Store & Forward (S&F) — Quick Guide
This guide explains how to collect monitoring data at the edge, buffer it safely to files, and then ingest it into the cloud database with the Orchestrator — all using the single entrypoint main.py.
Overview
- Edge Monitoring writes NDJSON files (optionally gzip-compressed) instead of writing directly to the database.
- Files are rotated by size/lines/time and moved to a transfer folder.
- A transport mechanism (e.g., shared folder or sync agent) delivers files to the cloud inbox.
- The S&F Orchestrator watches the inbox, sorts records by timestamp, and performs idempotent inserts/updates.
Edge — How to Enable S&F
- Command:
python main.py --monitoring <DATASOURCE> --store-and-forward --saf-source-id edge-01- Optional flags:
--saf-max-lines 10000(default)--saf-max-bytes 8(MB, default)--saf-max-age 30(seconds, default)--saf-outbox instance/saf/outbox--saf-transfer instance/saf/transfer--saf-compress gzip(default)--saf-storage-limit 100(MB; warn at 90%, delete oldest at 100%)- Behavior:
- Outbox: temporary staging for active
.ndjson.partfiles while they are being written. - Transfer: finalized files are moved to
transfer/(as.ndjsonor.ndjson.gz). This is the folder you sync to the cloud. - If storage reaches 100% of the limit, the oldest files are deleted and a warning is logged.
Cloud — Orchestrator
- Command (headless):
python main.py --saf-orchestrator --saf-inbox instance/saf/inbox- With Web UI:
python main.py --ux --saf-orchestrator --saf-inbox instance/saf/inbox- Navigate to
/monitoring/saf-orchestrator - Behavior:
- Reads top-level files in the inbox (ignores subfolders), validates JSON, sorts globally by
value_ts, and performs idempotent upserts. - Moves processed files to
inbox/processed/. Invalid files go toinbox/quarantine/. - Processed retention: the orchestrator enforces a size limit on
inbox/processed/(default 500MB).
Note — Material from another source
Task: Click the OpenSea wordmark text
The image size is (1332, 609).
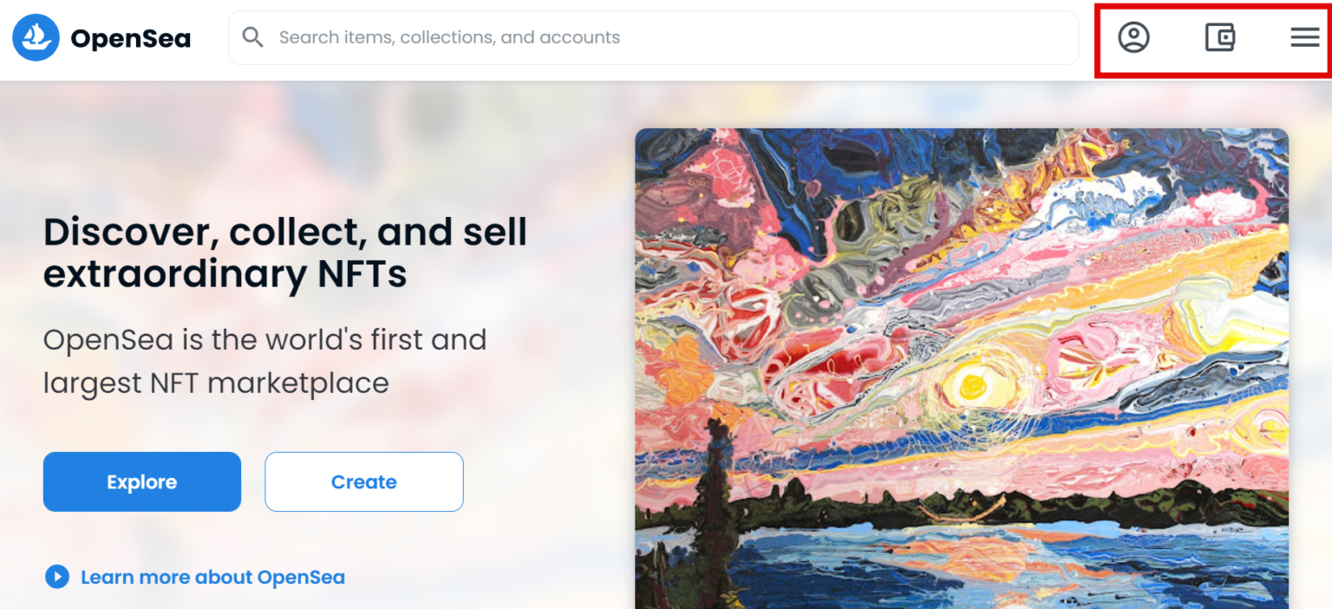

At 90% it logs a warning; at 100% it deletes the oldest files.
Record Format (NDJSON)
Each line is a JSON object with minimal fields:
{
"source_id": "edge-01",
"source_seq": 123,
"created_at": "2025-10-17T10:00:00Z",
"datasource": "rest-api",
"stream_id": "stream-1",
"stream_name": "S1",
"value": { ... },
"value_ts": "2025-10-17T10:00:00Z",
"status": "online",
"event_type": "scan_success"
}
source_seqis assigned at the edge per record; cloud uses it for idempotency.value_tsdrives chronological ordering across files.
Tips & Troubleshooting
- Avoid running multiple Monitoring processes on the same edge directory (to prevent duplicate work).
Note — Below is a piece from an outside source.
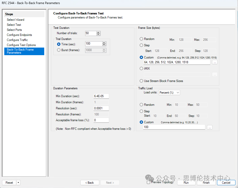238x188 pixels.
Task: Click the Finish button
Action: tap(206, 183)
- If you see repeated ingest logs, ensure files are moving to
processed/and the inbox contains only fresh.ndjson(.gz)files at top level. - If
Recent Filesis empty after changing inbox, it will display the latest fromprocessed/as a fallback once available. - For large backlogs, increase
--saf-max-lines/bytes/ageand consider a larger storage limit. - If streams are missing in the cloud DB, create
MonitoredStreamentries (future option: auto-create placeholders).
Safety Notes
- Compression on, no encryption in Phase 1.
- Storage policy (edge transfer / cloud processed): warn at 90%; at 100% delete oldest files to keep the system running.
- Idempotency: re-ingesting the same files updates existing records; no duplicates.